Azalea Kermesena in our Fife garden
The small evergreen Azaleas can be a hit or a miss in our garden. Kermesena is a definite hit.
We have had a few of these evergreen Azaleas which have died back after the first year. I am very happy with this one as it has come back even stronger in its second year.
Planted in the back garden along with other acid loving plants, Kermesena has been flowering since mid May and still looking good in June.
About Azalea Kermesena
The dwarf Azalea Kermesena produces masses of pink flowers in mid to late May and continuing to flower into June.
Azalea Kermesena will perform best of all in a semi shaded position
Height and spread
Will grow to an approximate height and spread of 60cm
Flowers and leaves
Blooming in May/June the flowers are pink, edged or splashed with white. The mid evergreen leaves become almost smothered in blooms.
Azaleas and rhododendron require acidic soil. When planting, you will not go wrong if you add ericaceous compost to the soil and also top dress with this compost making sure you keep it away from the stems of the plant.
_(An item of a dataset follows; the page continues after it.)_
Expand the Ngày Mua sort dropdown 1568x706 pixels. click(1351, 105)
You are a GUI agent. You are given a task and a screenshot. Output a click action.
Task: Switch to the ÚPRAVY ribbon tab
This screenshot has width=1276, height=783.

Azaleas are not exactly hungry plants. If the leaves are turning a bit on the yellow side then feed with a liquid fertilizer for acidic loving plants. Do this twice per year in late March or early April then again in late July.
Kermesena is one of the modern dwarf Azaleas and is fully hardy in the UK
I had to include this one as it has all the qualities of Kermesena, but does fantastically well growing in a pot at our front door.
The orange flowers which are quite large smother the plant in early May. An extra bonus with this one is the leaves in Winter, turn a glossy shade of burgundy.
In the garden
Everyone loves the Meconopsis Lingholm which comes into bloom in late May.
Highlighting the Hosta Halcyon between two pale green forms shows it to its best.
A couple of back garden pictures from the window.
After the Spring show from March until May, early June is a bit of a waiting game. It is all fresh and leafy waiting for the perennial plants to do their job.